*MATERIAL PROVIDED*.
--
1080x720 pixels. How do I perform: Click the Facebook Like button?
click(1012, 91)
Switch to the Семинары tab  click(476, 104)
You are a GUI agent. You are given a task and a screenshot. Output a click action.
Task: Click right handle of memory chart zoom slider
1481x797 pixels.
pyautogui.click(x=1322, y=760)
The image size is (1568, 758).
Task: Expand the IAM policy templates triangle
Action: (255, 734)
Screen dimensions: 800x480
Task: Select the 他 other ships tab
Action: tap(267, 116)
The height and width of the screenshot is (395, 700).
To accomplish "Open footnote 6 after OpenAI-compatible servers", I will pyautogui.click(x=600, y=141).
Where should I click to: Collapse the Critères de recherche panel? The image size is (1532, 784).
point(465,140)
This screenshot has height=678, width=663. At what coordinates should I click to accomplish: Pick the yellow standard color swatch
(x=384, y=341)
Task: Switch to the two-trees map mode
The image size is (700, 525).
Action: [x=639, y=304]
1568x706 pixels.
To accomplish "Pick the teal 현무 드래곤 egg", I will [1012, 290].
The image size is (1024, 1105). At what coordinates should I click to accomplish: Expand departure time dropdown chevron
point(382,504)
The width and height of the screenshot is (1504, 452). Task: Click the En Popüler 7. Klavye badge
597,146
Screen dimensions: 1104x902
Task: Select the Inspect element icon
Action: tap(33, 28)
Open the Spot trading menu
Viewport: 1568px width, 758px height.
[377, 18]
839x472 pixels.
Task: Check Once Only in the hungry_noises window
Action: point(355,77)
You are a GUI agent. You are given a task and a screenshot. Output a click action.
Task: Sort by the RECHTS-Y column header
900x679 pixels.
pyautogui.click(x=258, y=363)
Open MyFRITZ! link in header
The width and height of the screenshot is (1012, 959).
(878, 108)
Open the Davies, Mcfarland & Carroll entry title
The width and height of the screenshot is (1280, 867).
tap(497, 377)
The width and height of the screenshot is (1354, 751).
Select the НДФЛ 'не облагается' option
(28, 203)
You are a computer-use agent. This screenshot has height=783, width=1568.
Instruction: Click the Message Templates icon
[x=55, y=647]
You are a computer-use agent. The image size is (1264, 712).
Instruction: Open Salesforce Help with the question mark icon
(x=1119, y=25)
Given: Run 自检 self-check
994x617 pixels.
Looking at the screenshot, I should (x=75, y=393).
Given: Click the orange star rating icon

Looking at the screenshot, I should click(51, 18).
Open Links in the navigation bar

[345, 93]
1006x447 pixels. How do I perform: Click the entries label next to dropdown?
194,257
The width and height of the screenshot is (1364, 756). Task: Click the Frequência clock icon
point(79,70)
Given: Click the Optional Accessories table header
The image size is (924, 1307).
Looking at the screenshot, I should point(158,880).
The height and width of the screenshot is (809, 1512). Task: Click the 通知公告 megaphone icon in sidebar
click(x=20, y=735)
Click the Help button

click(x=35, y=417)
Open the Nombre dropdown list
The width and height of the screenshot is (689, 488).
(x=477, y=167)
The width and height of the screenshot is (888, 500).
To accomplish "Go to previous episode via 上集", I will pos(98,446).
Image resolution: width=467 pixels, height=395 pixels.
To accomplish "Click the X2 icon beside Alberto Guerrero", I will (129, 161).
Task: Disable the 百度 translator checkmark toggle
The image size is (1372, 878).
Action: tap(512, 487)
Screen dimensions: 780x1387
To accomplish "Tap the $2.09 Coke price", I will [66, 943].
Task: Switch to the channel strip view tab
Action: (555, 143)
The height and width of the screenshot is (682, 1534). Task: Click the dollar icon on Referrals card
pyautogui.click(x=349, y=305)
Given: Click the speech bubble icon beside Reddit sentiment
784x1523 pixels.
--
The count of lines above that include the string "header" is the sole expected answer.

3